In the Q&A on South Africa's Constitution below, which piece of legislation is named as giving content to the right to basic education?

▶ _EXCERPT PROVIDED_:
[BEGIN]

Constitutional expert, Professor Cathi Albertyn, answers your questions on the South African Constitution, the bedrock of South Africa’s democracy.

 Streets of Braamfontein © Chanté Schatz | Curiosity 17: #Democracy ©

How has the Constitution helped to shape South Africa's political landscape?

Constitutions typically set out the institutions, rules and principles that organise power and decision-making within a state and identify the rights and duties that govern the relationship between the state and its people. The Constitution of the Republic of South Africa establishes a constitutional democracy where a representative parliament and an independent judiciary are important features of our political landscape.

A commitment to a universal franchise, regular elections and a multiparty democracy, based on proportional representation, means that Parliament is representative of multiple parties.

Critically, an independent judiciary is authorised to interpret and enforce the Constitution which means that courts play a central role in holding the exercise of public power to account. People can go to court to vindicate their rights – from the right to vote, to rights to non-discrimination, socioeconomic rights to housing, healthcare, water, social assistance and education. Courts can hold Parliament, the Executive and public officials to account, which means that the courts play a significant role in the fight against impunity and corruption. Various political battles have spilled over into the courts, including faction-fighting within the ANC as well as highly publicised litigation around President Zuma and those associated with state capture. Sometimes referred as lawfare, this means that the courts are used multiple times to delay accountability in what is often called the ‘Stalingrad strategy’.

How does the Constitution ensure accountability and transparency in government?

The establishment of an accountable, responsive and open government is a cornerstone of our democracy. Parliament, the courts and Chapter Nine Institutions all play a role in ensuring accountability and transparency.

Apart from its central role in law-making, Parliament is tasked with scrutinising and overseeing government action. This allows Parliament and its Committees to call the President, Ministers and government officials to account for implementing laws, service delivery, public expenditure, and allegations of maladministration. Parliament must also approve the annual budget. There has been substantial criticism of Parliament’s weak oversight role in the past, often arising from party loyalty. Parliament’s reluctance to hold the Executive to account was highlighted when the Constitutional Court found that it failed to ensure that President Zuma complied with remedial action ordered by the Public Protector in respect of irregular expenditure at his Nkandla private residence.

The supremacy of the Constitution means that all law and conduct that is inconsistent with the Constitution and the Bill of Rights is invalid. Where Parliament, the Executive and public officials violate the Constitution, citizens may go to court to enforce the Constitution. 

How does the Constitution address issues of educational inequality and promote equal opportunities for all students?

The Constitution guarantees a right to basic education, including adult education. This is given content in legislation, particularly by the South African Schools Act. This right has grounded a number of cases to address ongoing educational inequalities, ranging from discrimination in access, to universal norms and standards for schooling and the provision of desks, teachers and textbooks. While all of these cases have been successful, the implementation of court orders tends to be subject to significant delays. In addition, matters relating to the quality of education and successful educational outcomes are probably beyond the purview of courts.

[END]

▶ _RAW RECORDS_:
[BEGIN]

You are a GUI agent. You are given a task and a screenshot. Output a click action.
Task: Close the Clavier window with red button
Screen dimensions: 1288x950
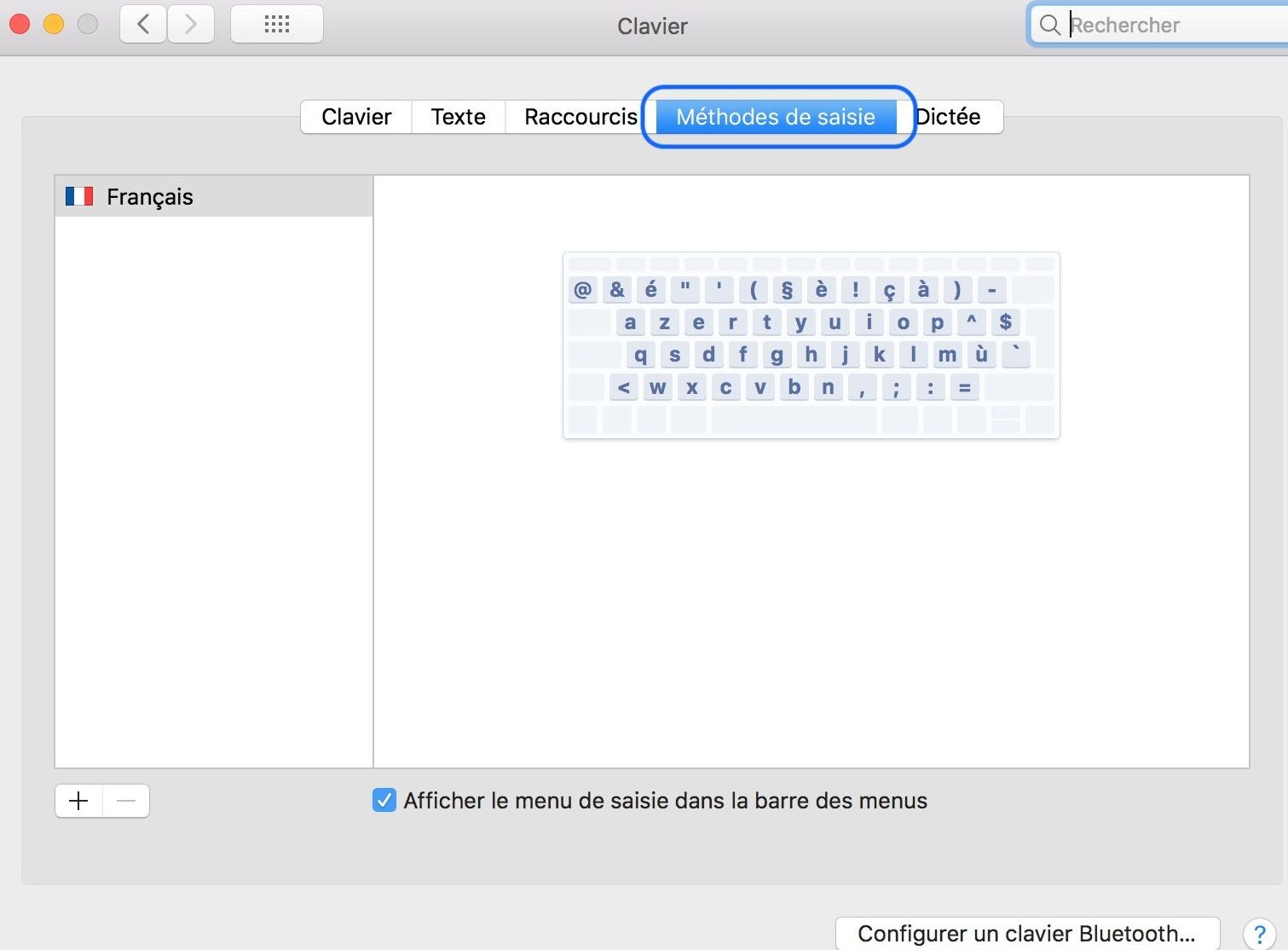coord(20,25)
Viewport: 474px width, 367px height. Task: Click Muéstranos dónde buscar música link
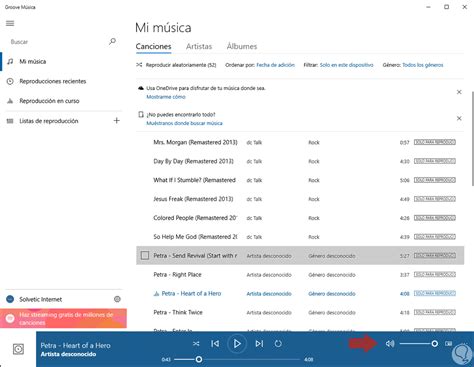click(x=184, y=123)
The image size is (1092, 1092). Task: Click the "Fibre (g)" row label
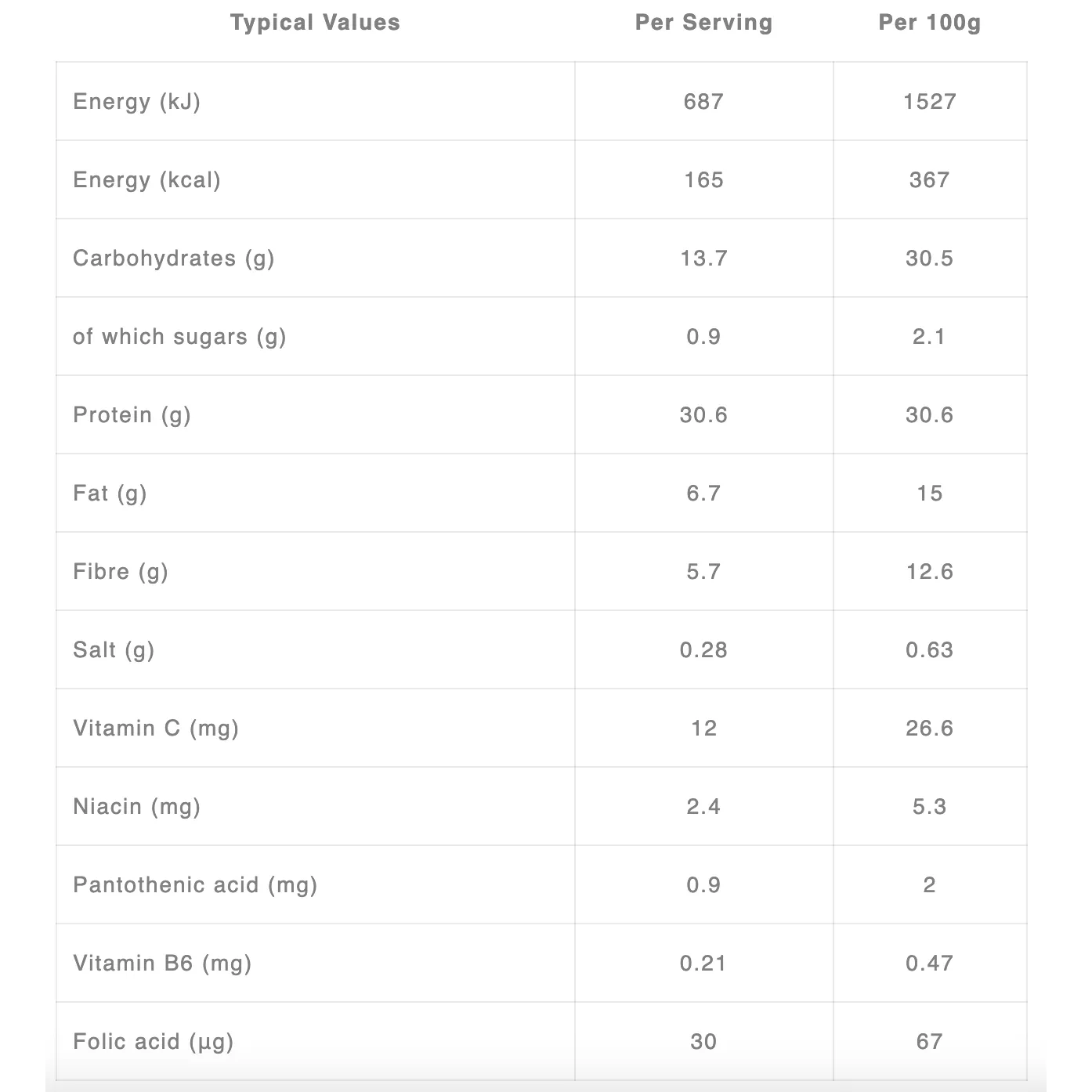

[END]

▶ _EXERCISE ANSWER_: The South African Schools Act.